L’absence de re-certifications au cours de la carrière pose le problème de l’acquisition des techniques nouvelles liées au progrès constants de la chirurgie, qui est laissée à l’initiative personnelle de chaque chirurgien, une fois son cursus facultaire accompli.

Pourtant, on peut distinguer clairement 4 champs d’apprentissages distincts dans la formation des chirurgiens, quelques soient leur spécialités. Ces champs d’apprentissages et de compétences pourraient théoriquement faire l’objet de certifications, voire de re-certifications régulières.
1/ Un champ d’apprentissage des fondamentaux (savoir se repérer dans le corps humain) (Anatomie et physiologie), 2/ un champ d’apprentissage des procédures (savoir opérer), 3/ un champ d’apprentissage de la décision (savoir décider), enfin, 4/ un champ d’apprentissage éthique (savoir se comporter).

Actuellement, ces champs d’apprentissages ne sont ni identifiés comme tels, ni enseignés, ni évalués séparément, l’ensemble de l’apprentissage se faisant par compagnonnage, au cours des 5 années de formation.

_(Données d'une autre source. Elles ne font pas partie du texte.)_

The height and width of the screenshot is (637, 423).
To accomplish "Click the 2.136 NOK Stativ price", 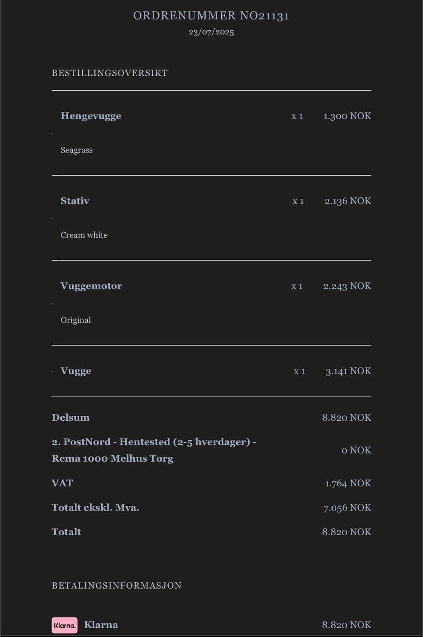I will click(348, 201).
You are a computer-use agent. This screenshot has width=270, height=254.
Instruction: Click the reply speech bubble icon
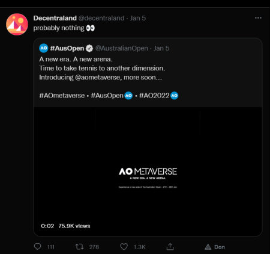click(37, 247)
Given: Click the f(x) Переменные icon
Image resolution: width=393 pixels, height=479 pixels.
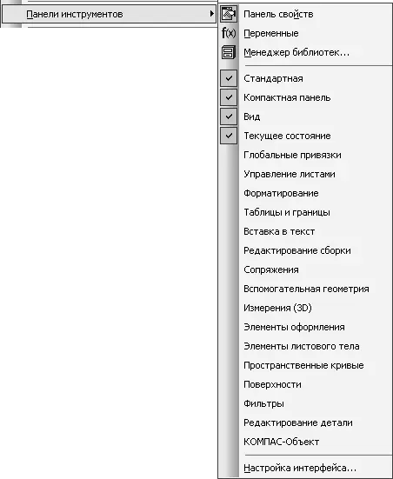Looking at the screenshot, I should tap(229, 33).
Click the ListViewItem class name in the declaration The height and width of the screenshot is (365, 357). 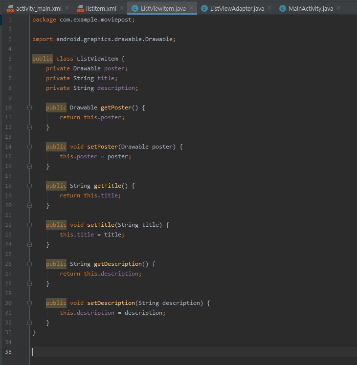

La qualité de la formation est évaluée globalement, de façon relativement intuitive et non pas objective, en fin de cursus.
Le développement récent, dans la plupart des facultés françaises de centres de simulation, qui doivent à notre avis être couplés aux laboratoires d’anatomie (intérêt toujours d’actualité de la dissection des cadavres selon nous dans la formation chirurgicale), la réforme du 3ème cycle des études médicales en cours de gestation qui devrait être instaurée en 2017, la nécessité de « traçabilité » de la formation pour répondre aux éventuels problèmes médico-légaux pouvant survenir dans toute carrière chirurgicale, doivent pousser l’ensemble du corps chirurgical académique à se positionner sur cette question et à proposer une méthode générale de certification.

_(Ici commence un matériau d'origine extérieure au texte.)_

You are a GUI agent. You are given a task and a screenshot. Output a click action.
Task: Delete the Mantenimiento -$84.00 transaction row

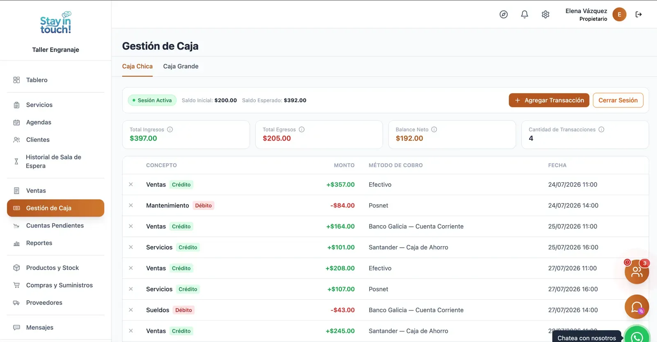pyautogui.click(x=131, y=205)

Commentateur : Jean-Pierre RICHER (Poitiers)

 

Quelle organisation du BO ? Comment résoudre la "quadrature du cercle" ?

RICHARD F (Paris)

Résumé
L’organisation des blocs opératoires est devenue un objectif prioritaire pour beaucoup d’établissements de santé car si la chirurgie est l’une des spécialités les plus rémunératrices pour un établissement elle est aussi la source de dépenses de personnels et d’innovations technologiques non négligeables. Cette organisation représente pour certains une véritable quadrature du cercle en raison du grand nombre de causes de dysfonctionnements. La variété de groupes professionnels qui doivent travailler en commun dans un espace contraint est source de conflits si l’organisation n’a pas été réfléchie et partagée. Ce risque est aggravé si l’environnement géographique des blocs opératoires est devenu non adapté du fait d’une obsolescence des structures opératoires de plus en plus rapide. Cette obsolescence est du à la fois à l’évolution historique nécessaire mais mal maitrisée de la transformation des blocs de service, parfois artisanaux, en blocs communs mal calibrés et soit disant polyvalents, à la transformation de la chirurgie devenant de moins en moins invasive et de plus en plus ciblée avec l’accroissement des abords interventionnels ou endoscopiques , à l’extraordinaire développement de nouvelles technologies aidant le geste opératoire mais complexifiant la salle d’opération, notamment l’arrivée des gestes médicaux chirurgicaux assistés par ordinateurs, au développement de la chirurgie ambulatoire, à la multiplications des contraintes réglementaires et d’encadrement du temps de travail, etc. Enfin d’autres facteurs interférent comme les tensions démographiques dans certaines spécialités, les problématiques liées au mode de fonctionnement différent entre les médecins « recruteurs » et les médecins « prestataires de services », le secteur d’exercice avec des enjeux spécifiques plutôt de rémunération dans le secteur libéral et de pouvoir dans le secteur public, enfin le pourcentage d’urgence opératoire qui est différent entre ces deux secteurs. On voit ainsi que les difficultés éventuelles ne sont pas limitées à la caricaturale opposition classique entre l’individualisme des chirurgiens et la toute puissance des départements d’anesthésie réanimation. Nous proposerons les méthodes modernes d’évaluation du fonctionnement des blocs et les solutions organisationnelles adaptées qui existent et qui doivent être proposées en faisant du sur-mesure et en impliquant l’ensemble des professionnels.